The dairy industry made a strong start to the 2012/13 season, with cumulative milk production running around 5% to 7% ahead of the previous year in January. However, pasture conditions deteriorated rapidly from January onwards, particularly in the North Island, and total milk production over the season as a whole is now likely to be around 1% to 2% down from last season. There is likely to be a lingering impact at the start of next season too.

Meanwhile, faced with reduced feed supply, farmers sent sheep and cattle to slaughter earlier than usual and therefore at lower carcass weights. It is expected that total lamb production will be around 3% lower in the 2012/13 year than if there was no drought, with a similar magnitude reduction in beef production. Given the strong negative relationship between lambing percentages and the extent of soil moisture deficit in the previous season, it is assumed that this season's dry conditions will result in a 10% reduction in the number of lambs born at the start of the 2013/14 season (Figure 1.11). However, given that the available feed will be shared amongst fewer animals, this may in turn lead to higher carcass weights next season, so it is uncertain how the drought will affect overall lamb production in the 2013/14 season.

Figure 1.11 - Soil moisture deficit vs. lambing percentages
Figure 1.11 - Soil moisture deficit vs. lambing percentages.
Sources: NIWA, Ministry for Primary Industries, the Treasury

...and have a similar impact on nominal GDP

There are three main channels through which the drought's impact on prices in the economy will be felt. The first channel is the offsetting impact of higher dairy prices following the surge seen at Fonterra's fortnightly GlobalDairyTrade auctions in March and early April. This will provide a welcome offset to the reduction in dairy output and, providing it is reflected in payments to farmers, the incomes of those who have managed to maintain milk supply will be higher than would otherwise be the case.

However, the bulk of annual dairy production appears to have been sold earlier in the season at lower prices, and it is important to note that the recent high auction prices are only being achieved for low volumes at the tail-end of the season (Figure 1.12). Increased production costs for farmers to offset reduced pasture growth will also weigh on many farmers' profits and reduce the value-added contribution to GDP made by the dairy sector.

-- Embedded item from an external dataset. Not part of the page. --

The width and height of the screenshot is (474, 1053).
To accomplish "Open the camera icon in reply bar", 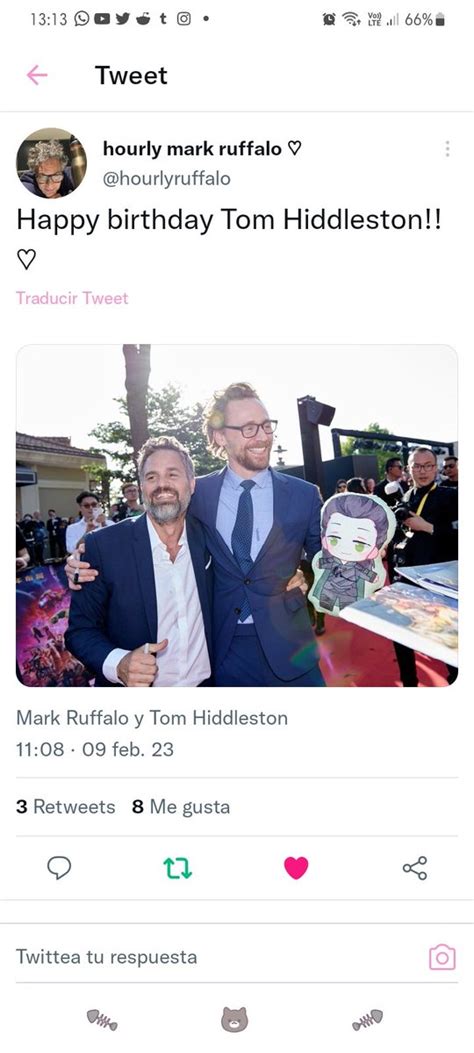I will click(x=442, y=957).
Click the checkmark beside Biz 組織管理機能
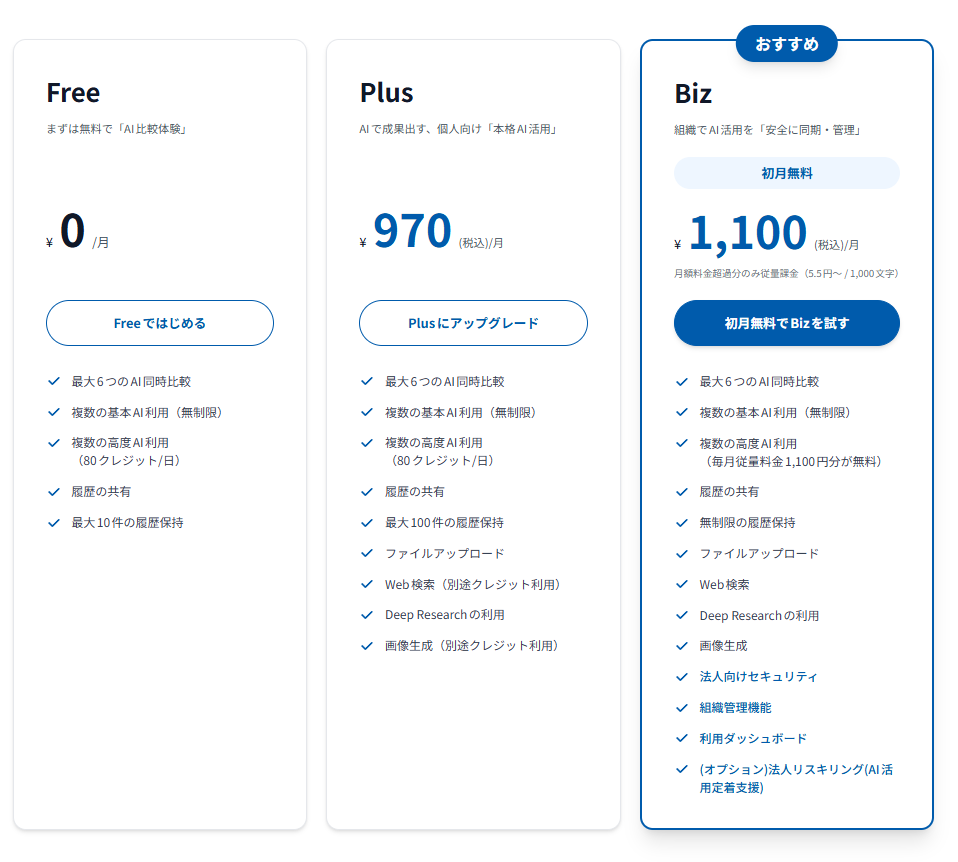The image size is (958, 862). pos(682,708)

Figure 1.12 - Quantity and price of dairy products sold at bi-monthly GlobalDairyTrade auctions
Figure 1.12 - Quantity and price of dairy products sold at bi-monthly GlobalDairyTrade auctions.
Sources: GlobalDairyTrade, the Treasury

Moreover, part of the sharp pick up in dairy prices is likely to have been driven by tighter global supply (over and above that caused by drier conditions in New Zealand). The reduced milk production in New Zealand in recent months has limited the extent that the dairy industry can benefit from this spike in global prices, and it is expected dairy prices will fall back later this year as global supply returns to normal.

The second channel through which the drought will impact on prices is through lower meat prices. The drought-induced increase in stock slaughter earlier in the season than usual has seen beef and lamb prices fall by around 10% since the start of the year (although reduced supply may lead to higher prices next season).

Finally, in the face of reduced demand, the impact of the drought will limit price pressures from emerging in related sectors in the rest of the economy, such as the freight and wholesale industries. This would tend to reduce nominal GDP from what it would otherwise be.

On balance, the positive contribution from higher dairy prices is expected to be broadly offset by these other price movements. As a result, compared to a “no drought” situation, it is expected the impact of the drought on nominal GDP in the 2013 calendar year will be broadly similar to the 0.7 percentage point impact on real GDP outlined above (equivalent to around $1.5 billion). However, greater uncertainty is associated with this estimate.

Climatic conditions, including the possibility of successive droughts, pose considerable uncertainty and ongoing risks. Such risks are discussed further in the Risks and Scenarios chapter.